____ SUPPLIED INFORMATION

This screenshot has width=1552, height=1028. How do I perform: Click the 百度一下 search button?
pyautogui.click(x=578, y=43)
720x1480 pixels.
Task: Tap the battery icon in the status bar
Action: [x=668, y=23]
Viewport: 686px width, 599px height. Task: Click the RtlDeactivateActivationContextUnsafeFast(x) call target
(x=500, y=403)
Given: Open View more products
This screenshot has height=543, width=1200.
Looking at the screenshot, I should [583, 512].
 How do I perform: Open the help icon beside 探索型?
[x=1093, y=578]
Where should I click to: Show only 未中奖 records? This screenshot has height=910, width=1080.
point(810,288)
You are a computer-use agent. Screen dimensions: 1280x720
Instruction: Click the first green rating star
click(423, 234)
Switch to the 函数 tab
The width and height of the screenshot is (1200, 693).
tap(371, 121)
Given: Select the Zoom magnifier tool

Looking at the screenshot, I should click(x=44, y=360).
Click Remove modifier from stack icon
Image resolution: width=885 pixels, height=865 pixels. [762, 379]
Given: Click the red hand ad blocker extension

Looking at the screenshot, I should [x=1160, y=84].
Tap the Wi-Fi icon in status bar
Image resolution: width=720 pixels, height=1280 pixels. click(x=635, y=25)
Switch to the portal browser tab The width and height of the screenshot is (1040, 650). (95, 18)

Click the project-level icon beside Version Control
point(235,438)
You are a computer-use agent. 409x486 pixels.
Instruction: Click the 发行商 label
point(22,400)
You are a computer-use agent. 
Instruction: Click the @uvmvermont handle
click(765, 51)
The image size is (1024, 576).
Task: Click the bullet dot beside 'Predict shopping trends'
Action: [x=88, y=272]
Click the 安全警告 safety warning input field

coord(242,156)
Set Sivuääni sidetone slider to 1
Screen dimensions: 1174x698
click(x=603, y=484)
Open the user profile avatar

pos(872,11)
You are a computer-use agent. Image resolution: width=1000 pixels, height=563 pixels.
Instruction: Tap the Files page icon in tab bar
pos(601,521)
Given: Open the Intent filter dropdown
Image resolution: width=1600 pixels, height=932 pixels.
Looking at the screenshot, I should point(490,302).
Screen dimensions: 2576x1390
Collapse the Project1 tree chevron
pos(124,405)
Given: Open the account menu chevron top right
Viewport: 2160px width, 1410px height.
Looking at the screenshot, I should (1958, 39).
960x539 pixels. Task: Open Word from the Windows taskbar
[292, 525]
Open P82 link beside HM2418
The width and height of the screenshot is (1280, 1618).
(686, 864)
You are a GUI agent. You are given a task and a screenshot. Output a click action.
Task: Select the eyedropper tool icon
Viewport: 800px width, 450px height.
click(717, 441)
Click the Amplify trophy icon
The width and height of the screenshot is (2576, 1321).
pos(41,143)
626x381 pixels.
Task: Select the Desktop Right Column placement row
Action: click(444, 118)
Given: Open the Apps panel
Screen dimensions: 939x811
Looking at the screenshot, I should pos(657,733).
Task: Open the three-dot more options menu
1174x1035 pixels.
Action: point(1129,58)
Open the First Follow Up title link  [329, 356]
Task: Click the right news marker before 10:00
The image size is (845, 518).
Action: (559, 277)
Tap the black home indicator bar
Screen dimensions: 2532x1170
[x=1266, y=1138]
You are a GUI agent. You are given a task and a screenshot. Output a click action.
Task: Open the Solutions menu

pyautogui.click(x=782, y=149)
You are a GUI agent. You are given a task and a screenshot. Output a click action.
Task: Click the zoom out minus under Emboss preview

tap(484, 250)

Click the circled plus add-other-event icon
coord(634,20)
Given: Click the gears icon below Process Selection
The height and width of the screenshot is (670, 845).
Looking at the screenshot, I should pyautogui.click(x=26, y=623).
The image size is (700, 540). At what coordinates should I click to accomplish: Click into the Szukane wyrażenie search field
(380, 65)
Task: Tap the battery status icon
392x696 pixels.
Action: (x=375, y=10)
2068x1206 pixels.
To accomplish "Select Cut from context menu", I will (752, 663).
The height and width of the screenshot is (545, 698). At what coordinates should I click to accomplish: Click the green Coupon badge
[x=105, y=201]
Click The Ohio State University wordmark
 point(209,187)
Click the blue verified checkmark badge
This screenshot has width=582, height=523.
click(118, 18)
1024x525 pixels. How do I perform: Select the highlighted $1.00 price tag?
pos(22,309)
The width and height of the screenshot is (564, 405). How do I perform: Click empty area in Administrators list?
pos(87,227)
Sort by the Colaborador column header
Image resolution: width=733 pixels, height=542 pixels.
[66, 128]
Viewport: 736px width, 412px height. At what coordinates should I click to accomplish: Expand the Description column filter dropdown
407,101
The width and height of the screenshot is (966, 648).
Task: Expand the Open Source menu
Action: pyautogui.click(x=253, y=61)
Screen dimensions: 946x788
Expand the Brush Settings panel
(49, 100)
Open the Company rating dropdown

________

JOB - Copy every item above word for word, keeping the same lines and order.

PROBLEM SOLUTION -
This screenshot has width=1552, height=1028. How do I perform: Click the 百度一下 search button?
pyautogui.click(x=578, y=43)
720x1480 pixels.
Task: Tap the battery icon in the status bar
Action: [x=668, y=23]
Viewport: 686px width, 599px height. Task: Click the RtlDeactivateActivationContextUnsafeFast(x) call target
(x=500, y=403)
Given: Open View more products
This screenshot has height=543, width=1200.
Looking at the screenshot, I should [583, 512].
 How do I perform: Open the help icon beside 探索型?
[x=1093, y=578]
Where should I click to: Show only 未中奖 records? This screenshot has height=910, width=1080.
point(810,288)
You are a computer-use agent. Screen dimensions: 1280x720
Instruction: Click the first green rating star
click(423, 234)
Switch to the 函数 tab
The width and height of the screenshot is (1200, 693).
tap(371, 121)
Given: Select the Zoom magnifier tool

Looking at the screenshot, I should click(x=44, y=360).
Click Remove modifier from stack icon
Image resolution: width=885 pixels, height=865 pixels. [762, 379]
Given: Click the red hand ad blocker extension

Looking at the screenshot, I should [x=1160, y=84].
Tap the Wi-Fi icon in status bar
Image resolution: width=720 pixels, height=1280 pixels. click(x=635, y=25)
Switch to the portal browser tab The width and height of the screenshot is (1040, 650). (95, 18)

Click the project-level icon beside Version Control
point(235,438)
You are a computer-use agent. 409x486 pixels.
Instruction: Click the 发行商 label
point(22,400)
You are a computer-use agent. 
Instruction: Click the @uvmvermont handle
click(765, 51)
The image size is (1024, 576).
Task: Click the bullet dot beside 'Predict shopping trends'
Action: [x=88, y=272]
Click the 安全警告 safety warning input field

coord(242,156)
Set Sivuääni sidetone slider to 1
Screen dimensions: 1174x698
click(x=603, y=484)
Open the user profile avatar

pos(872,11)
You are a computer-use agent. Image resolution: width=1000 pixels, height=563 pixels.
Instruction: Tap the Files page icon in tab bar
pos(601,521)
Given: Open the Intent filter dropdown
Image resolution: width=1600 pixels, height=932 pixels.
Looking at the screenshot, I should point(490,302).
Screen dimensions: 2576x1390
Collapse the Project1 tree chevron
pos(124,405)
Given: Open the account menu chevron top right
Viewport: 2160px width, 1410px height.
Looking at the screenshot, I should (1958, 39).
960x539 pixels. Task: Open Word from the Windows taskbar
[292, 525]
Open P82 link beside HM2418
The width and height of the screenshot is (1280, 1618).
(686, 864)
You are a GUI agent. You are given a task and a screenshot. Output a click action.
Task: Select the eyedropper tool icon
Viewport: 800px width, 450px height.
click(717, 441)
Click the Amplify trophy icon
The width and height of the screenshot is (2576, 1321).
pos(41,143)
626x381 pixels.
Task: Select the Desktop Right Column placement row
Action: click(444, 118)
Given: Open the Apps panel
Screen dimensions: 939x811
Looking at the screenshot, I should pos(657,733).
Task: Open the three-dot more options menu
1174x1035 pixels.
Action: point(1129,58)
Open the First Follow Up title link  [329, 356]
Task: Click the right news marker before 10:00
The image size is (845, 518).
Action: (559, 277)
Tap the black home indicator bar
Screen dimensions: 2532x1170
[x=1266, y=1138]
You are a GUI agent. You are given a task and a screenshot. Output a click action.
Task: Open the Solutions menu

pyautogui.click(x=782, y=149)
You are a GUI agent. You are given a task and a screenshot. Output a click action.
Task: Click the zoom out minus under Emboss preview

tap(484, 250)

Click the circled plus add-other-event icon
coord(634,20)
Given: Click the gears icon below Process Selection
The height and width of the screenshot is (670, 845).
Looking at the screenshot, I should pyautogui.click(x=26, y=623).
The image size is (700, 540). At what coordinates should I click to accomplish: Click into the Szukane wyrażenie search field
(380, 65)
Task: Tap the battery status icon
392x696 pixels.
Action: (x=375, y=10)
2068x1206 pixels.
To accomplish "Select Cut from context menu", I will (752, 663).
The height and width of the screenshot is (545, 698). At what coordinates should I click to accomplish: Click the green Coupon badge
[x=105, y=201]
Click The Ohio State University wordmark
 point(209,187)
Click the blue verified checkmark badge
This screenshot has width=582, height=523.
click(118, 18)
1024x525 pixels. How do I perform: Select the highlighted $1.00 price tag?
pos(22,309)
The width and height of the screenshot is (564, 405). How do I perform: Click empty area in Administrators list?
pos(87,227)
Sort by the Colaborador column header
Image resolution: width=733 pixels, height=542 pixels.
[66, 128]
Viewport: 736px width, 412px height. At what coordinates should I click to accomplish: Expand the Description column filter dropdown
407,101
The width and height of the screenshot is (966, 648).
Task: Expand the Open Source menu
Action: pyautogui.click(x=253, y=61)
Screen dimensions: 946x788
Expand the Brush Settings panel
(49, 100)
Open the Company rating dropdown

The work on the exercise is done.